Penulis
Intisari-Online.com – Malam itu, Sue bertengkar dengan ibunya, lalu ia bergegas keluar dari rumah. Setelah jauh dari rumahnya, ia ingat tidak memiliki cukup uang di sakunya, ia bahkan tidak memiliki cukup uang untuk menelepon ke rumahnya.
Saat ia melewati warung mi, ia menghirup aroma mi dari dalamnya, tiba-tiba ia merasa sangat lapar. Ia berharap mendapatkan semangkuk mi, tapi ia tidak punya uang.
Penjual mi melihatnya dan bertanya, “Hei gadis kecil, Kau mau semangkuk mi?”
“Tapi....saya tidak membawa uang,” jawab gadis itu malu-malu.
“Masuklah. Saya akan memasakkan semangkuk mi.”

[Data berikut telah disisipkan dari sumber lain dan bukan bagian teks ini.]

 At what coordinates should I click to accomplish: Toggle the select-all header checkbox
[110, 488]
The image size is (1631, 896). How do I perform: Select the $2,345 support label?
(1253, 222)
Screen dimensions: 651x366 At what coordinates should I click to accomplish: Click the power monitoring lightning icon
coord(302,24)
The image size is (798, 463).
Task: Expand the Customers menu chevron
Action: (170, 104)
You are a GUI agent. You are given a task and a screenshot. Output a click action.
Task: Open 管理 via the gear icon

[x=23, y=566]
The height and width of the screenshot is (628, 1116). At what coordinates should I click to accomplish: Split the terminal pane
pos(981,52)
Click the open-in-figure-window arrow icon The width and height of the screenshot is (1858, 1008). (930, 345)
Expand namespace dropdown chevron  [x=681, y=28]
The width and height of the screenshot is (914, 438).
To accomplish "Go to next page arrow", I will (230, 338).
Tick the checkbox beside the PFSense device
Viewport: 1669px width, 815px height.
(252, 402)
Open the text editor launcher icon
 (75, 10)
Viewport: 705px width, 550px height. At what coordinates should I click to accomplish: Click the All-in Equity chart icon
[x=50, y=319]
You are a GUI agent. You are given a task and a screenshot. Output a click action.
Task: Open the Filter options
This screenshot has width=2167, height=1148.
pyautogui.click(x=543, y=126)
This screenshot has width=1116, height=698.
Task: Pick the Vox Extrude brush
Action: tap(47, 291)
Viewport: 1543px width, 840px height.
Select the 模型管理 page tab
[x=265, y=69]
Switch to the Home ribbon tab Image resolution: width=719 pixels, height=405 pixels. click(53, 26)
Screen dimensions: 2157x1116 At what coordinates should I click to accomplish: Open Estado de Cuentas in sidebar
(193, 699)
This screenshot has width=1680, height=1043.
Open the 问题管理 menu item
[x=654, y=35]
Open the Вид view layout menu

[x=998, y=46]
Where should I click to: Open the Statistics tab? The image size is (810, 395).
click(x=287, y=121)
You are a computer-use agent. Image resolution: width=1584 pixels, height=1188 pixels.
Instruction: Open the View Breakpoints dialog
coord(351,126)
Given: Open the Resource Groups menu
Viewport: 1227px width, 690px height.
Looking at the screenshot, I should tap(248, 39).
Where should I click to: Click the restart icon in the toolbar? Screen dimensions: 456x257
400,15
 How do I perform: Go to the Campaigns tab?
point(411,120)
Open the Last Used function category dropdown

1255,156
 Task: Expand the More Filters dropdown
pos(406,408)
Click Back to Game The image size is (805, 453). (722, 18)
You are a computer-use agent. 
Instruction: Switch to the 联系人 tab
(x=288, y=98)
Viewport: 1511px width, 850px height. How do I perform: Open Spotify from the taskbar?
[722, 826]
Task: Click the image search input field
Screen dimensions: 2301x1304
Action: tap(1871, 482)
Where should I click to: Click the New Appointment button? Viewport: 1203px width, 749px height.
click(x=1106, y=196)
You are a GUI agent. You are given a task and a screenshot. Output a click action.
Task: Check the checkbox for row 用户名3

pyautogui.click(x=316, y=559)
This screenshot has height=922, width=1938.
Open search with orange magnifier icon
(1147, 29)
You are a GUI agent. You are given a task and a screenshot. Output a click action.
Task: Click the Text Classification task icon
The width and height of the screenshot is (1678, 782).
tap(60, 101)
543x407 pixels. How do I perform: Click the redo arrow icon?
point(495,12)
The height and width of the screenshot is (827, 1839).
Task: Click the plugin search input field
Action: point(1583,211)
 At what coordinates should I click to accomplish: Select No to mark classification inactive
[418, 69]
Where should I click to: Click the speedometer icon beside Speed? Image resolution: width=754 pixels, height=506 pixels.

Beberapa menit kemudian penjual mi membawakannya semangkuk mi yang masih mengepul. Baru beberapa suap, Sue menangis.
“Ada apa?”
“Tidak apa-apa. Saya hanya tersentuh oleh kebaikan Anda,” kata Sue sambil menyeka air matanya. “Orang asing yang tidak saya kenal saja memberikan semangkuk mi, tapi ibu saya, setelah bertengkar, mengusir saya keluar dari rumah. Dia kejam!”
Penjual mi mendesah:
“Gadis kecil, mengapa Kau berpikir begitu? Pikirkan lagi. Saya hanya memberimu semangkuk mi dan Kau merasa seperti itu. Ibumu telah membesarkanmu sejak kecil, mengapa Kau tidak berterima kasih dan tidak mematuhi ibumu?”
Sue benar-benar terkejut mendengarnya.
“Mengapa aku tidak memikirkannya? Semangkuk mi dari orang asing membuatku merasa berhutang budi, sementara ibu yang telah membesarkanku sejak kecil dan aku tidak pernah merasa begitu, bahkan tidak sedikit pun.”
Dalam perjalanan pulang, Sue memikirkan apa yang akan dikatakan kepada ibunya ketika ia sampai di rumah. “Bu, aku minta maaf. Aku tahu itu kesalahanku, maafkan aku...”
Setelah menaiki tangga, Sue melihat ibunya khawatir dan lelah mencarinya ke mana-mana. Setelah melihat Sue, ibunya dengan lembut berkata, “Sue, masuklah sayang. Kau pasti sangat lapar. Ibu sudah memasak nasi dan menyiapkan makanan. Makanlah selagi panas.”
Tidak bisa mengendalikan diri, Sue menangis di pelukan ibunya.
Dalam kehidupan, kita kadang-kadang dengan mudah menghargai tindakan kecil dari beberapa orang di sekitar kita, tetapi untuk kerabat, terutama orangtua kita, kita melihat pengorbanan mereka sebagai hal yang alamiah.
Orang tua kita tidak mengharapkan kita membayar kembali jasa mereka memelihara kita, tapi pernahkah kita menghargai pengorbanan tanpa syarat dari orang tua kita?